16:38 | 28/10/2016 Finance - Banking
About 1 billion USD from the State budget is spent for foreign loan and interest repayments every year, an official of the Ministry of Finance said on October 25.
The construction of Ho Chi Min-Long Thanh-Dau Giay Expressway is funded through JICA's ODA (Photo: VNA)
Hoang Hai, Deputy Director of the ministry’s Department of Debt Management and External Finance, told the media that Vietnam may no longer benefit from Official Development Assistance (ODA) loans from July 2017. It will be provided with only preferential loans and loans under market-based conditions.
The repayment period of existing ODA loans will be reduced by half or interest rates will be increased to 2-3.5 percent a year.
After Vietnam became a lower-middle-income country in 2010, preferential loans from development partners have reduced considerably.
Before 2010, the average repayment period was about 30 years to 40 years with borrowing costs between 0.7 and 0.8 percent per year, including a grace period. From 2011-2015, the repayment period averaged 10 – 25 years with borrowing costs from 2 percent.

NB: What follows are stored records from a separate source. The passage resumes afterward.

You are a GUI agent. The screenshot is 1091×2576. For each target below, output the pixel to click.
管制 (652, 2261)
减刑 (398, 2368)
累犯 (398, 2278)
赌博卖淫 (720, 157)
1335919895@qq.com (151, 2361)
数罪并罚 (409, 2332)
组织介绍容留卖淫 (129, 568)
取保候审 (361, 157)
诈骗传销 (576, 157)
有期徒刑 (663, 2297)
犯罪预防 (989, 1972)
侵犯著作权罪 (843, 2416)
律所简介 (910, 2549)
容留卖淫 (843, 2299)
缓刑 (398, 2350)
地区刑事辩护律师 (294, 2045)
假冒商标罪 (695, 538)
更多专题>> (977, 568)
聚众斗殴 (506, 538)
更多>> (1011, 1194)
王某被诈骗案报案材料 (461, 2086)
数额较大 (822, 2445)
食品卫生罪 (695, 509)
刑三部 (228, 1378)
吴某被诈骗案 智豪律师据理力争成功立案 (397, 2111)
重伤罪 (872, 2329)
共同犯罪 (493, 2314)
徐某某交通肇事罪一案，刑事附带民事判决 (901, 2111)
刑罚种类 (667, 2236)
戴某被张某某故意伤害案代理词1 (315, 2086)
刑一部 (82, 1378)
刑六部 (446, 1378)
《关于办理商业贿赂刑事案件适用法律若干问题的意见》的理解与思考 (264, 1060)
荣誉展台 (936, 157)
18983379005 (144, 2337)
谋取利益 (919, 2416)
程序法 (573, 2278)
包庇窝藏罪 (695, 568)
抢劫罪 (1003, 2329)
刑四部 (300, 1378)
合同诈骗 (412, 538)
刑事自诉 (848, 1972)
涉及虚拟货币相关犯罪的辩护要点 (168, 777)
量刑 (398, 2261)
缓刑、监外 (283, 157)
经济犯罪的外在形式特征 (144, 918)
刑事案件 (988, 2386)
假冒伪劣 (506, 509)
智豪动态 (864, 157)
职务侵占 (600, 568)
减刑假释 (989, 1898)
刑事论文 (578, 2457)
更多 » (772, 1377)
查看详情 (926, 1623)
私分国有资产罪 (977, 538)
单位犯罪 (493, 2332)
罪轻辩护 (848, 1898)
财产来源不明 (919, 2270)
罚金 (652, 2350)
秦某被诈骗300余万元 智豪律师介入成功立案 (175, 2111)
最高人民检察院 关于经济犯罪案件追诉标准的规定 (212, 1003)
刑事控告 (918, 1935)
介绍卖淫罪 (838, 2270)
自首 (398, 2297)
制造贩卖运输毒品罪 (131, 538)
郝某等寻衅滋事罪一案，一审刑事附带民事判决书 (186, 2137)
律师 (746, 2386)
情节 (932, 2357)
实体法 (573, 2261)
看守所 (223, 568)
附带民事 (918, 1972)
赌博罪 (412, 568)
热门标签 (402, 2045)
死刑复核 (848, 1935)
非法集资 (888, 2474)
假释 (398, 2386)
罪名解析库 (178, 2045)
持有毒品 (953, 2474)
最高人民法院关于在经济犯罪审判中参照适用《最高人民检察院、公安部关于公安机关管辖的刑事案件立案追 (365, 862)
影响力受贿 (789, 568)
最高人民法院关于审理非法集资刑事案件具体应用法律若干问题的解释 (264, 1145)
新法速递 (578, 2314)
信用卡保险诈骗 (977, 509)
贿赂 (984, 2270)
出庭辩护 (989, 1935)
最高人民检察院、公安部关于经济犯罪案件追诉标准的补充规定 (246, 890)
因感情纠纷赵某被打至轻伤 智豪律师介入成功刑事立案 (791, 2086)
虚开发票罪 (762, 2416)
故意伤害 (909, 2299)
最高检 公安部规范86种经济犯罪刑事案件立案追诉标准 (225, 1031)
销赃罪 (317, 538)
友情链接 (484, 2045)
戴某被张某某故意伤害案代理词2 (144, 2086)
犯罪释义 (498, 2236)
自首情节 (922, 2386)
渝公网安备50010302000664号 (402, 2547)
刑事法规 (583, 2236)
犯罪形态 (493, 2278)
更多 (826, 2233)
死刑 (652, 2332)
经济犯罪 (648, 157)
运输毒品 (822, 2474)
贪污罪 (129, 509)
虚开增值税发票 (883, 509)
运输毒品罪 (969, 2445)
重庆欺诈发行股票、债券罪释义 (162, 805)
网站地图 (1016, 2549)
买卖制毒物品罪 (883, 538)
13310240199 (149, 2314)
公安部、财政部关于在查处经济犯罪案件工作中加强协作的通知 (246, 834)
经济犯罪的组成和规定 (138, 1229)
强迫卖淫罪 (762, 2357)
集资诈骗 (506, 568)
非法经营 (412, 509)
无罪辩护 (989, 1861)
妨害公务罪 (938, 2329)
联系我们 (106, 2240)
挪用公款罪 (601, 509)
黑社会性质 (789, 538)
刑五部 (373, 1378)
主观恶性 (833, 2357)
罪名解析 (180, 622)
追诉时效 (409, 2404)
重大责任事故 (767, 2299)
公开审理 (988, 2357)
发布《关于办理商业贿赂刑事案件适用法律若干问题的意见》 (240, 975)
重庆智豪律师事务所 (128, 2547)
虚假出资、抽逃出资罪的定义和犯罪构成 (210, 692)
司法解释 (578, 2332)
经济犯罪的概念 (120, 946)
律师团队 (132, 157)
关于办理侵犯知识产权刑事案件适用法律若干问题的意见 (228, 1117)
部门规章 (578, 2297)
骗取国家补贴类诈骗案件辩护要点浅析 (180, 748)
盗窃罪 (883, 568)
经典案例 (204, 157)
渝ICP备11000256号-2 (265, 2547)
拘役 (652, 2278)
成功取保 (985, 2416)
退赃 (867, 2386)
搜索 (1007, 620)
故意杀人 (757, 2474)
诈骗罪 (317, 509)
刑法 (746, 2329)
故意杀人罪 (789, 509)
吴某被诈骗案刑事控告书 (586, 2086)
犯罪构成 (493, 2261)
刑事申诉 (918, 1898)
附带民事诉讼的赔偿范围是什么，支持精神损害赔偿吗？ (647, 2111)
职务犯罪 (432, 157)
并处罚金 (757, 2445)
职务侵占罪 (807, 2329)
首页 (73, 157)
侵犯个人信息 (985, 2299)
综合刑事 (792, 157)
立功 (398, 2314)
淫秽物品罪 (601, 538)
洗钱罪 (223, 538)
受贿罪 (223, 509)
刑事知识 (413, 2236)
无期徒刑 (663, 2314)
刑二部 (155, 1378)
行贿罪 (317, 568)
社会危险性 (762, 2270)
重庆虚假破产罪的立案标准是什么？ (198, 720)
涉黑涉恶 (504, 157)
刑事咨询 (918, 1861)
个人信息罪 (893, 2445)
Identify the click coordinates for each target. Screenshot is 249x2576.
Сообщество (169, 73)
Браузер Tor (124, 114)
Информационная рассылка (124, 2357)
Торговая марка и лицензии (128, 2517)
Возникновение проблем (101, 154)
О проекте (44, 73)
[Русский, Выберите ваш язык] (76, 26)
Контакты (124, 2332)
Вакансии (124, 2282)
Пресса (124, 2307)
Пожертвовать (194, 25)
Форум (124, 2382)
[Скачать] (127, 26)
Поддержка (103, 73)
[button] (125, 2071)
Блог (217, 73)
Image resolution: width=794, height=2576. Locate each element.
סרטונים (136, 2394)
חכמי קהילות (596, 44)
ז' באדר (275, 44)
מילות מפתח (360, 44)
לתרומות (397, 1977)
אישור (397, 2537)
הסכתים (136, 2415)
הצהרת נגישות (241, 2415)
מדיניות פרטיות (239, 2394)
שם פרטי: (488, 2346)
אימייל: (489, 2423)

Hai said ODA loans have significantly contributed to socio-economic development. However, the public has raised concerns about the use of the loans.
ODA loans must be used more carefully, he added.
The Government has issued a directive on using foreign loans more effectively.
It states that public debt must be used for only development investment and building important socio-economic facilities. The Government will also increase re-payments of foreign loans from localities and cut down free provision of the funds./.